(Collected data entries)
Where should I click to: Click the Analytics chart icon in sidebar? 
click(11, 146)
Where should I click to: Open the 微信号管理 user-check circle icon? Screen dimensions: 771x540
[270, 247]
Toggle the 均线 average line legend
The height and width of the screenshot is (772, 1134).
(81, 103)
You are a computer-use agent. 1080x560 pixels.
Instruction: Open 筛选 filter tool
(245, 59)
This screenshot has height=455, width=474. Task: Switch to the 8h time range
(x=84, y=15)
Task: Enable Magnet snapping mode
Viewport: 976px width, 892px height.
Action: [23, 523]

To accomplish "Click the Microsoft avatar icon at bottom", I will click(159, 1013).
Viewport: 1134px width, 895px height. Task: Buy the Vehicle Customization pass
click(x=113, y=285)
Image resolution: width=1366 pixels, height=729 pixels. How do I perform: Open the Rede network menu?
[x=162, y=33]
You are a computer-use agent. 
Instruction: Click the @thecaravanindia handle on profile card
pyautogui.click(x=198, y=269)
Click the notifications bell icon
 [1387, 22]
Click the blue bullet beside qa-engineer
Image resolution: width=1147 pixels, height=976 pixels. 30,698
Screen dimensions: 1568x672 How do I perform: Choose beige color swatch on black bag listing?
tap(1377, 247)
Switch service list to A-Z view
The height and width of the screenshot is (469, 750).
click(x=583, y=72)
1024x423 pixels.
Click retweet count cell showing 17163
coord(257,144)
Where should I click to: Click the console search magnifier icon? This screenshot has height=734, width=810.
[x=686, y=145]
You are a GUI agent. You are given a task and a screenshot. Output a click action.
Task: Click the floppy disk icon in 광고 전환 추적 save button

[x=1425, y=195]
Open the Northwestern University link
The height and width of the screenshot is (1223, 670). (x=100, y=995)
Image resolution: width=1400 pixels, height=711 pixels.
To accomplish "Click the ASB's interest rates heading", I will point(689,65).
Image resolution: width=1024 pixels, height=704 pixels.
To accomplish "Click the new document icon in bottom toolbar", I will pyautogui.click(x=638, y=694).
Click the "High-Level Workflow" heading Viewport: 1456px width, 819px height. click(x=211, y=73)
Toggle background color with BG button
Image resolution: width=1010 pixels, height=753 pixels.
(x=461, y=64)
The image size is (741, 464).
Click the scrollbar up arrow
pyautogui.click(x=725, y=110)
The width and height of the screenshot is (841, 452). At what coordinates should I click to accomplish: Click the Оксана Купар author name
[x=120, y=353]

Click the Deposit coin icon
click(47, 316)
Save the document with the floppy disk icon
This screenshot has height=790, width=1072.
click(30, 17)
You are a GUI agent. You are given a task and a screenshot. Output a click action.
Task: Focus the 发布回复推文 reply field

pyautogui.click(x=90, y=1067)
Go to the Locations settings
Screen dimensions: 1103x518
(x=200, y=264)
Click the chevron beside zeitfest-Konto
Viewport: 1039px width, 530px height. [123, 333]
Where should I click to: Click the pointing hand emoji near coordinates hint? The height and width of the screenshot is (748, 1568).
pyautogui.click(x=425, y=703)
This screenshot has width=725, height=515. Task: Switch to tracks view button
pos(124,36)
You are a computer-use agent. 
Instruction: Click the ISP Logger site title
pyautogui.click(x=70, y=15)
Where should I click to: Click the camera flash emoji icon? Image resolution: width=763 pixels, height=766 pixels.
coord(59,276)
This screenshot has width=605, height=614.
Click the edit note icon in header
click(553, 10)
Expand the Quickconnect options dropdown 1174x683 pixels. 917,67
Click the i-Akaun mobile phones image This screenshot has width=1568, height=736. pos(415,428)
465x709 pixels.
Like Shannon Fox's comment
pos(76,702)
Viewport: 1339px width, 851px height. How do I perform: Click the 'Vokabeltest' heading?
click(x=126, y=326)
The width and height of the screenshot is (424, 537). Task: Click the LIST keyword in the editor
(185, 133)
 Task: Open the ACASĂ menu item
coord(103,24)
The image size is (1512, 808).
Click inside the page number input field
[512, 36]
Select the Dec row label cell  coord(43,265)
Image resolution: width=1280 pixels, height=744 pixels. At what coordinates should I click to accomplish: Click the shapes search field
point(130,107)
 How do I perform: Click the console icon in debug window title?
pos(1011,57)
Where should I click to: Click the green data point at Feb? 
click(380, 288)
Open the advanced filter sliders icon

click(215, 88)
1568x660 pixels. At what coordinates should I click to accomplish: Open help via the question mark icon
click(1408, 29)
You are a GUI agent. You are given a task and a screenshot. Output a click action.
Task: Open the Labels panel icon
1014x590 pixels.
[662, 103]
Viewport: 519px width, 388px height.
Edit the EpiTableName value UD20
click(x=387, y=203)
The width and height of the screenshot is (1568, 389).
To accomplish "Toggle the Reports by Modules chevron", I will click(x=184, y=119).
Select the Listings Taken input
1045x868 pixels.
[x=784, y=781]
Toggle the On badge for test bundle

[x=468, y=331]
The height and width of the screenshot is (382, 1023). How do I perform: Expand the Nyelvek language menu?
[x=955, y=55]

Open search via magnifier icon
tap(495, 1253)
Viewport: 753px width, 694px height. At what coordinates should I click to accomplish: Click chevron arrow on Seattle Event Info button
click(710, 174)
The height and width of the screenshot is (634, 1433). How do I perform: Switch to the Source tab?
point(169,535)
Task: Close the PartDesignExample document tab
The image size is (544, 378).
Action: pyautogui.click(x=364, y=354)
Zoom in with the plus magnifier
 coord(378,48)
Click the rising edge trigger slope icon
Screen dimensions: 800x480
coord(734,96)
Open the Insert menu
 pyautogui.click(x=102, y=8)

◆ **Task directions**
Go through the entries above and restate each one exactly.

◆ **Task output**
Where should I click to: Click the Analytics chart icon in sidebar? 
click(11, 146)
Where should I click to: Open the 微信号管理 user-check circle icon? Screen dimensions: 771x540
[270, 247]
Toggle the 均线 average line legend
The height and width of the screenshot is (772, 1134).
(81, 103)
You are a computer-use agent. 1080x560 pixels.
Instruction: Open 筛选 filter tool
(245, 59)
This screenshot has height=455, width=474. Task: Switch to the 8h time range
(x=84, y=15)
Task: Enable Magnet snapping mode
Viewport: 976px width, 892px height.
Action: [23, 523]

To accomplish "Click the Microsoft avatar icon at bottom", I will click(159, 1013).
Viewport: 1134px width, 895px height. Task: Buy the Vehicle Customization pass
click(x=113, y=285)
Image resolution: width=1366 pixels, height=729 pixels. How do I perform: Open the Rede network menu?
[x=162, y=33]
You are a computer-use agent. 
Instruction: Click the @thecaravanindia handle on profile card
pyautogui.click(x=198, y=269)
Click the notifications bell icon
 [1387, 22]
Click the blue bullet beside qa-engineer
Image resolution: width=1147 pixels, height=976 pixels. 30,698
Screen dimensions: 1568x672 How do I perform: Choose beige color swatch on black bag listing?
tap(1377, 247)
Switch service list to A-Z view
The height and width of the screenshot is (469, 750).
click(x=583, y=72)
1024x423 pixels.
Click retweet count cell showing 17163
coord(257,144)
Where should I click to: Click the console search magnifier icon? This screenshot has height=734, width=810.
[x=686, y=145]
You are a GUI agent. You are given a task and a screenshot. Output a click action.
Task: Click the floppy disk icon in 광고 전환 추적 save button

[x=1425, y=195]
Open the Northwestern University link
The height and width of the screenshot is (1223, 670). (x=100, y=995)
Image resolution: width=1400 pixels, height=711 pixels.
To accomplish "Click the ASB's interest rates heading", I will point(689,65).
Image resolution: width=1024 pixels, height=704 pixels.
To accomplish "Click the new document icon in bottom toolbar", I will pyautogui.click(x=638, y=694).
Click the "High-Level Workflow" heading Viewport: 1456px width, 819px height. click(x=211, y=73)
Toggle background color with BG button
Image resolution: width=1010 pixels, height=753 pixels.
(x=461, y=64)
The image size is (741, 464).
Click the scrollbar up arrow
pyautogui.click(x=725, y=110)
The width and height of the screenshot is (841, 452). At what coordinates should I click to accomplish: Click the Оксана Купар author name
[x=120, y=353]

Click the Deposit coin icon
click(47, 316)
Save the document with the floppy disk icon
This screenshot has height=790, width=1072.
click(30, 17)
You are a GUI agent. You are given a task and a screenshot. Output a click action.
Task: Focus the 发布回复推文 reply field

pyautogui.click(x=90, y=1067)
Go to the Locations settings
Screen dimensions: 1103x518
(x=200, y=264)
Click the chevron beside zeitfest-Konto
Viewport: 1039px width, 530px height. [123, 333]
Where should I click to: Click the pointing hand emoji near coordinates hint? The height and width of the screenshot is (748, 1568).
pyautogui.click(x=425, y=703)
This screenshot has width=725, height=515. Task: Switch to tracks view button
pos(124,36)
You are a computer-use agent. 
Instruction: Click the ISP Logger site title
pyautogui.click(x=70, y=15)
Where should I click to: Click the camera flash emoji icon? Image resolution: width=763 pixels, height=766 pixels.
coord(59,276)
This screenshot has width=605, height=614.
Click the edit note icon in header
click(553, 10)
Expand the Quickconnect options dropdown 1174x683 pixels. 917,67
Click the i-Akaun mobile phones image This screenshot has width=1568, height=736. pos(415,428)
465x709 pixels.
Like Shannon Fox's comment
pos(76,702)
Viewport: 1339px width, 851px height. How do I perform: Click the 'Vokabeltest' heading?
click(x=126, y=326)
The width and height of the screenshot is (424, 537). Task: Click the LIST keyword in the editor
(185, 133)
 Task: Open the ACASĂ menu item
coord(103,24)
The image size is (1512, 808).
Click inside the page number input field
[512, 36]
Select the Dec row label cell  coord(43,265)
Image resolution: width=1280 pixels, height=744 pixels. At what coordinates should I click to accomplish: Click the shapes search field
point(130,107)
 How do I perform: Click the console icon in debug window title?
pos(1011,57)
Where should I click to: Click the green data point at Feb? 
click(380, 288)
Open the advanced filter sliders icon

click(215, 88)
1568x660 pixels. At what coordinates should I click to accomplish: Open help via the question mark icon
click(1408, 29)
You are a GUI agent. You are given a task and a screenshot. Output a click action.
Task: Open the Labels panel icon
1014x590 pixels.
[662, 103]
Viewport: 519px width, 388px height.
Edit the EpiTableName value UD20
click(x=387, y=203)
The width and height of the screenshot is (1568, 389).
To accomplish "Toggle the Reports by Modules chevron", I will click(x=184, y=119).
Select the Listings Taken input
1045x868 pixels.
[x=784, y=781]
Toggle the On badge for test bundle

[x=468, y=331]
The height and width of the screenshot is (382, 1023). How do I perform: Expand the Nyelvek language menu?
[x=955, y=55]

Open search via magnifier icon
tap(495, 1253)
Viewport: 753px width, 694px height. At what coordinates should I click to accomplish: Click chevron arrow on Seattle Event Info button
click(710, 174)
The height and width of the screenshot is (634, 1433). How do I perform: Switch to the Source tab?
point(169,535)
Task: Close the PartDesignExample document tab
The image size is (544, 378).
Action: pyautogui.click(x=364, y=354)
Zoom in with the plus magnifier
 coord(378,48)
Click the rising edge trigger slope icon
Screen dimensions: 800x480
coord(734,96)
Open the Insert menu
 pyautogui.click(x=102, y=8)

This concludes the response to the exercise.